▶ Materials provided
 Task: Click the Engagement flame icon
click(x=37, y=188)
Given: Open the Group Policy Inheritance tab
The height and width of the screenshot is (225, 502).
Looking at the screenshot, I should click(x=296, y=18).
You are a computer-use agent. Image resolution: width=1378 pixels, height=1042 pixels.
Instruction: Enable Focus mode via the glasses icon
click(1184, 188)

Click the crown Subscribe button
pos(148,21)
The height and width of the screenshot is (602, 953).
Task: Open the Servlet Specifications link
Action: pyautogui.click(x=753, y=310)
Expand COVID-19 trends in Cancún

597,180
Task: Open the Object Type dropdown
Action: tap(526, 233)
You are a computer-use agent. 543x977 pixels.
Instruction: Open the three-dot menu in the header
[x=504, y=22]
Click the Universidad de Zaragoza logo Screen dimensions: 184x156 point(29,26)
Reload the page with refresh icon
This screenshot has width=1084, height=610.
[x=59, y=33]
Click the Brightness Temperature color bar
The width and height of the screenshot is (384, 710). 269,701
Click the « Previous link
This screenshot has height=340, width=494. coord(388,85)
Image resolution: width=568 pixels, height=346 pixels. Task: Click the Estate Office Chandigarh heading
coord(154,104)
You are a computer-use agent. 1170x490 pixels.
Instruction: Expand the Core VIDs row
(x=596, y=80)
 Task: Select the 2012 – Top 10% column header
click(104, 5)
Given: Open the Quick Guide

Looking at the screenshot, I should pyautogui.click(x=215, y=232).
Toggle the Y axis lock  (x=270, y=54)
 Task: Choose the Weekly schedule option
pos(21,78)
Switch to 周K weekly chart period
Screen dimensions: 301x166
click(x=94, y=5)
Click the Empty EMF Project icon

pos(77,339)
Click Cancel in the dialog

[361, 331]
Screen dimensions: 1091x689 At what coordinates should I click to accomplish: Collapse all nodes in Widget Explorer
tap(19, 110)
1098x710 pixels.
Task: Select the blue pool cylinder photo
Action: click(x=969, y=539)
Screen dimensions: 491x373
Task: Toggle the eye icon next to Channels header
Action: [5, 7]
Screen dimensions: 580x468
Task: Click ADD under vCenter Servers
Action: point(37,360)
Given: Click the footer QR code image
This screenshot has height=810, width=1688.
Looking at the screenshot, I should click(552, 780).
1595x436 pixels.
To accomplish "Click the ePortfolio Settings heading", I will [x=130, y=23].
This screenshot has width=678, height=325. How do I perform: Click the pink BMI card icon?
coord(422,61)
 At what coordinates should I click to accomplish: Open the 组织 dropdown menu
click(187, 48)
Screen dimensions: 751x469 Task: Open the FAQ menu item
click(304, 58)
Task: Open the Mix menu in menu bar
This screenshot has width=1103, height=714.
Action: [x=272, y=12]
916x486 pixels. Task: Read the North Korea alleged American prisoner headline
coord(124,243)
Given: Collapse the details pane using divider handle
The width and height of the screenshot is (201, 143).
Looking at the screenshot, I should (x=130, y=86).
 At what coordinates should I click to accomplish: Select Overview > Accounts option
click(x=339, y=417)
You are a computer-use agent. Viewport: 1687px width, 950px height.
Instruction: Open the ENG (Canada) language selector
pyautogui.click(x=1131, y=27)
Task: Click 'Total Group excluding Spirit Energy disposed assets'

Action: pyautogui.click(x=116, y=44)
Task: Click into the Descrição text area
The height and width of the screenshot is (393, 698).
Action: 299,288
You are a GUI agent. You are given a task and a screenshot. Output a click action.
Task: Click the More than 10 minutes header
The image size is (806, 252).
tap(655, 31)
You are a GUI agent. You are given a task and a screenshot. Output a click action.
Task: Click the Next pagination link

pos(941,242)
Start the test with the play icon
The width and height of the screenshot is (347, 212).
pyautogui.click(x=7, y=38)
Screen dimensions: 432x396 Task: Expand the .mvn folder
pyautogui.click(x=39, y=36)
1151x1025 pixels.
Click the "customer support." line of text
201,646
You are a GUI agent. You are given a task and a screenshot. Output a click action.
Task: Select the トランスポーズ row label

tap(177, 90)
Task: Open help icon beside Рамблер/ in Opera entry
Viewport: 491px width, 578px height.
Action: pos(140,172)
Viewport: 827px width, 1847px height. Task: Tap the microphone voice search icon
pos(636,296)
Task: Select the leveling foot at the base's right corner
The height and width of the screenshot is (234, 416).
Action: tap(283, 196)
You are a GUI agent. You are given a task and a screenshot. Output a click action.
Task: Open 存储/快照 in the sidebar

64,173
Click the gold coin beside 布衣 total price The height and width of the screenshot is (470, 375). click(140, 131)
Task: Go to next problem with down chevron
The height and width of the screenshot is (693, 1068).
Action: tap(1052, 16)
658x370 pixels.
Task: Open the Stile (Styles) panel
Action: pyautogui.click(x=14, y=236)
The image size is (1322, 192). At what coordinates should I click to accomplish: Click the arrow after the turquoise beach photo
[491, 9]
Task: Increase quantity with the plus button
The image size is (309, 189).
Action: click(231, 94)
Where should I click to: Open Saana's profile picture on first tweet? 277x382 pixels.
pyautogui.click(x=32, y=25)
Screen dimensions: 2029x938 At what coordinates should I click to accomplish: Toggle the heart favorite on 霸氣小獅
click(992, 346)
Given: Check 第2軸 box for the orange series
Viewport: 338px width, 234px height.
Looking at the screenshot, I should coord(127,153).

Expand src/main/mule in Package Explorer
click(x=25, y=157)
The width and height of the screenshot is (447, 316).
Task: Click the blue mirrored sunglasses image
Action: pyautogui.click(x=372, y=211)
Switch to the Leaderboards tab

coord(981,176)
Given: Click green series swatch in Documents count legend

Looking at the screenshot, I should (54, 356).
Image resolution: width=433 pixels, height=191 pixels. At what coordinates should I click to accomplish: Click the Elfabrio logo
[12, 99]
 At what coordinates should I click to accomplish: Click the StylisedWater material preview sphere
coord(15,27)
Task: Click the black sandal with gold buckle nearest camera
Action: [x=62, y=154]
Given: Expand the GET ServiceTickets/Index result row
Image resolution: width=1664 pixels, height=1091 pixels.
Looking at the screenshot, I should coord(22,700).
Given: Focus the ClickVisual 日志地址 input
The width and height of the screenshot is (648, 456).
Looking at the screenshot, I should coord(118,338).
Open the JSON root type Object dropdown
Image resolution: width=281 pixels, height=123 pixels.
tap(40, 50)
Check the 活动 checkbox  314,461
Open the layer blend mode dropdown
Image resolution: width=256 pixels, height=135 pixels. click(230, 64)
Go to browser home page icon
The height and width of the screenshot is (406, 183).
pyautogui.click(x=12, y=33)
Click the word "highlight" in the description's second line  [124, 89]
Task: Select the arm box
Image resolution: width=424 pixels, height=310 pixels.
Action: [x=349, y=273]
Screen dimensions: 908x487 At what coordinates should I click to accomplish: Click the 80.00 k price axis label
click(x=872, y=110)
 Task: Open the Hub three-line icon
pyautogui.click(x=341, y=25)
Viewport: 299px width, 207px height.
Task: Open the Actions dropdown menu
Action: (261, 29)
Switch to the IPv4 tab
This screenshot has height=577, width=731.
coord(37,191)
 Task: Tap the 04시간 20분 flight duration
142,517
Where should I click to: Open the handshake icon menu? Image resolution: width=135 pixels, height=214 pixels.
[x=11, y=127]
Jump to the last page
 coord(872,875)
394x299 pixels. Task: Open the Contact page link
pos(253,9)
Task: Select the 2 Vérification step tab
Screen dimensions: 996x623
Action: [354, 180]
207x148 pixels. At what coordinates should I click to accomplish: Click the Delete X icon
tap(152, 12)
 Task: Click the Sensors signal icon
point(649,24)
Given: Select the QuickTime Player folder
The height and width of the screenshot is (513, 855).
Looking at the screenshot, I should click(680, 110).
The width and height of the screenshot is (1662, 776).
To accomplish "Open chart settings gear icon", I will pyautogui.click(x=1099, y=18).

▶ Exercise objective
Copy the records word for word, from the line that contains "Given: Expand the" through the end of the records.

▶ Exercise output
Given: Expand the GET ServiceTickets/Index result row
Image resolution: width=1664 pixels, height=1091 pixels.
Looking at the screenshot, I should coord(22,700).
Given: Focus the ClickVisual 日志地址 input
The width and height of the screenshot is (648, 456).
Looking at the screenshot, I should coord(118,338).
Open the JSON root type Object dropdown
Image resolution: width=281 pixels, height=123 pixels.
tap(40, 50)
Check the 活动 checkbox  314,461
Open the layer blend mode dropdown
Image resolution: width=256 pixels, height=135 pixels. click(230, 64)
Go to browser home page icon
The height and width of the screenshot is (406, 183).
pyautogui.click(x=12, y=33)
Click the word "highlight" in the description's second line  [124, 89]
Task: Select the arm box
Image resolution: width=424 pixels, height=310 pixels.
Action: [x=349, y=273]
Screen dimensions: 908x487 At what coordinates should I click to accomplish: Click the 80.00 k price axis label
click(x=872, y=110)
 Task: Open the Hub three-line icon
pyautogui.click(x=341, y=25)
Viewport: 299px width, 207px height.
Task: Open the Actions dropdown menu
Action: (261, 29)
Switch to the IPv4 tab
This screenshot has height=577, width=731.
coord(37,191)
 Task: Tap the 04시간 20분 flight duration
142,517
Where should I click to: Open the handshake icon menu? Image resolution: width=135 pixels, height=214 pixels.
[x=11, y=127]
Jump to the last page
 coord(872,875)
394x299 pixels. Task: Open the Contact page link
pos(253,9)
Task: Select the 2 Vérification step tab
Screen dimensions: 996x623
Action: [354, 180]
207x148 pixels. At what coordinates should I click to accomplish: Click the Delete X icon
tap(152, 12)
 Task: Click the Sensors signal icon
point(649,24)
Given: Select the QuickTime Player folder
The height and width of the screenshot is (513, 855).
Looking at the screenshot, I should click(680, 110).
The width and height of the screenshot is (1662, 776).
To accomplish "Open chart settings gear icon", I will pyautogui.click(x=1099, y=18).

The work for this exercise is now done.